In the clubhouse, Baker hits the right notes. Between the lines, it's often a different tune.
Start with his lineup cards. Baker keeps batting Zack Cozart at the top though (a) the former Ole Miss star is a rookie and (b) a streaky one at that. The shortstop singled in the eighth inning Wednesday to snap an 0-for-19 streak. His on-base percentage is below .300.
The Baker book says speed goes on top, however. Thus Cozart and Drew Stubbs bat 1-2, while Todd Frazier and Ryan Hanigan bat in the bottom third. Frazier owns a .329 on-base percentage. Hanigan is at .361.
The Baker book says bunt with runners on base. Time and score rarely matter. At least one home run has been hit in 65 straight games at Great American Ballpark. Yet, Baker keeps playing small ball.

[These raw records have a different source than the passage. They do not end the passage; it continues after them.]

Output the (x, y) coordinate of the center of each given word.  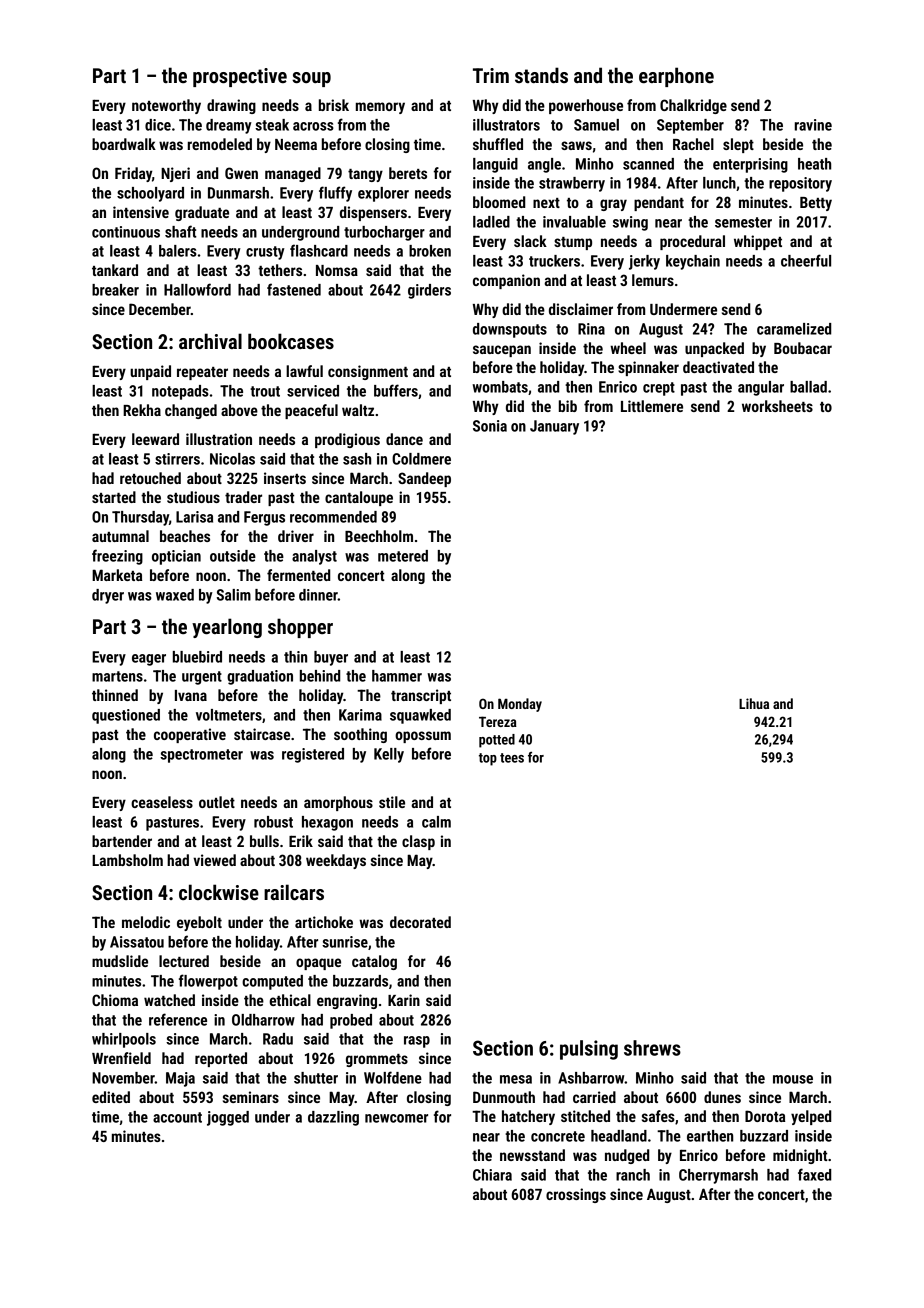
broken (430, 251)
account (177, 1117)
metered (403, 556)
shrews (652, 1048)
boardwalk (124, 144)
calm (436, 822)
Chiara (492, 1175)
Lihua (754, 703)
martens (117, 676)
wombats (500, 387)
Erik (301, 841)
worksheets (777, 406)
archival (210, 341)
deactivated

Then there's the pitching moves. Sunday, Mike Leake pitched eight innings of stellar, two-run baseball against Minnesota. He threw just 86 pitches. Didn't matter. In came Aroldis Chapman for the ninth. "That's his job," Baker said.
Never mind Chapman had struggled mightily his last six outings. Those continued. Josh Willingham timed a fireball and sent it deep for a two-run game-winning homer.
Tuesday night, Bronson Arroyo pitched 71⁄3 innings of no-hit ball before obviously losing it. Obvious to everyone but Baker, who went too long with his starter. By the time the call was made to the pen, the game was tied, 3-3.
Lucky for the skipper, Stubbs turned hero, hitting the first pitch of the bottom of the eighth for a homer and, ultimately, a 4-3 win. For his game-winner, Stubbs was out of the lineup on Wednesday. Another head-scratcher.
Maybe the players will reward Baker's trust by turning his mysterious moves into magic. Maybe the Reds are so much better than the rest of the division, their lack of consistency won't matter. But don't count on it. St. Louis had won five straight heading into Wednesday night to pull within two games of first place.
The Cards are headed up. The Reds are headed west. And there's a long way to go.